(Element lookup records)
↓↓↓

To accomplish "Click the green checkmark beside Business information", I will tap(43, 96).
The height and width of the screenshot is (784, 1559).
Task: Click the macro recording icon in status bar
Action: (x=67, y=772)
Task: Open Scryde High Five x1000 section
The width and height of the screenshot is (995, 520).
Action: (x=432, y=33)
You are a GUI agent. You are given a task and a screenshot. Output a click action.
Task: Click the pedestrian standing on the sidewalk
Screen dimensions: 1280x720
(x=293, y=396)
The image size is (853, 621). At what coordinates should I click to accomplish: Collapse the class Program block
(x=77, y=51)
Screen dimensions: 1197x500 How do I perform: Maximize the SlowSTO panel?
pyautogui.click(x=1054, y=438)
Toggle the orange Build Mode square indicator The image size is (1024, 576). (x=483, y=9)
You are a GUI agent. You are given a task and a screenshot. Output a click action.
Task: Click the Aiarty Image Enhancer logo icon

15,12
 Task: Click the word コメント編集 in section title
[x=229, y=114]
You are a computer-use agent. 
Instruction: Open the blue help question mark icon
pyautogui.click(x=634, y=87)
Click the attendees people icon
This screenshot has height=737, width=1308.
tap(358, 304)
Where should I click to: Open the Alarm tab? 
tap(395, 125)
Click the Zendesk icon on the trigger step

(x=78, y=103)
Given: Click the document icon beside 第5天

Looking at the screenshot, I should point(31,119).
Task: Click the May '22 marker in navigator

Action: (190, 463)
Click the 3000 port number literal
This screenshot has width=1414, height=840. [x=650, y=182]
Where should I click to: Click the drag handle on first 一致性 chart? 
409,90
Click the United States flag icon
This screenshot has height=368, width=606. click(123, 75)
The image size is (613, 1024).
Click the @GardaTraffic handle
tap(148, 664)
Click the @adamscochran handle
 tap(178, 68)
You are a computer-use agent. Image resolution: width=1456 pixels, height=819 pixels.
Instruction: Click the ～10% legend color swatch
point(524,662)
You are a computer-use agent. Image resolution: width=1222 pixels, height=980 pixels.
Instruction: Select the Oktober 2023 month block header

↑↑↑

TASK REQUIREMENTS – Convert every line of the material above into a Markdown table with the columns Row and Line, numbering the rows in order and omitting blank lines.

RIGHT ANSWER –
| Row | Line |
|---|---|
| 1 | To accomplish "Click the green checkmark beside Business information", I will tap(43, 96). |
| 2 | The height and width of the screenshot is (784, 1559). |
| 3 | Task: Click the macro recording icon in status bar |
| 4 | Action: (x=67, y=772) |
| 5 | Task: Open Scryde High Five x1000 section |
| 6 | The width and height of the screenshot is (995, 520). |
| 7 | Action: (x=432, y=33) |
| 8 | You are a GUI agent. You are given a task and a screenshot. Output a click action. |
| 9 | Task: Click the pedestrian standing on the sidewalk |
| 10 | Screen dimensions: 1280x720 |
| 11 | (x=293, y=396) |
| 12 | The image size is (853, 621). At what coordinates should I click to accomplish: Collapse the class Program block |
| 13 | (x=77, y=51) |
| 14 | Screen dimensions: 1197x500 How do I perform: Maximize the SlowSTO panel? |
| 15 | pyautogui.click(x=1054, y=438) |
| 16 | Toggle the orange Build Mode square indicator The image size is (1024, 576). (x=483, y=9) |
| 17 | You are a GUI agent. You are given a task and a screenshot. Output a click action. |
| 18 | Task: Click the Aiarty Image Enhancer logo icon |
| 19 | 15,12 |
| 20 |  Task: Click the word コメント編集 in section title |
| 21 | [x=229, y=114] |
| 22 | You are a computer-use agent.  |
| 23 | Instruction: Open the blue help question mark icon |
| 24 | pyautogui.click(x=634, y=87) |
| 25 | Click the attendees people icon |
| 26 | This screenshot has height=737, width=1308. |
| 27 | tap(358, 304) |
| 28 | Where should I click to: Open the Alarm tab?  |
| 29 | tap(395, 125) |
| 30 | Click the Zendesk icon on the trigger step |
| 31 | (x=78, y=103) |
| 32 | Given: Click the document icon beside 第5天 |
| 33 | Looking at the screenshot, I should point(31,119). |
| 34 | Task: Click the May '22 marker in navigator |
| 35 | Action: (190, 463) |
| 36 | Click the 3000 port number literal |
| 37 | This screenshot has width=1414, height=840. [x=650, y=182] |
| 38 | Where should I click to: Click the drag handle on first 一致性 chart?  |
| 39 | 409,90 |
| 40 | Click the United States flag icon |
| 41 | This screenshot has height=368, width=606. click(123, 75) |
| 42 | The image size is (613, 1024). |
| 43 | Click the @GardaTraffic handle |
| 44 | tap(148, 664) |
| 45 | Click the @adamscochran handle |
| 46 |  tap(178, 68) |
| 47 | You are a computer-use agent. Image resolution: width=1456 pixels, height=819 pixels. |
| 48 | Instruction: Click the ～10% legend color swatch |
| 49 | point(524,662) |
| 50 | You are a computer-use agent. Image resolution: width=1222 pixels, height=980 pixels. |
| 51 | Instruction: Select the Oktober 2023 month block header |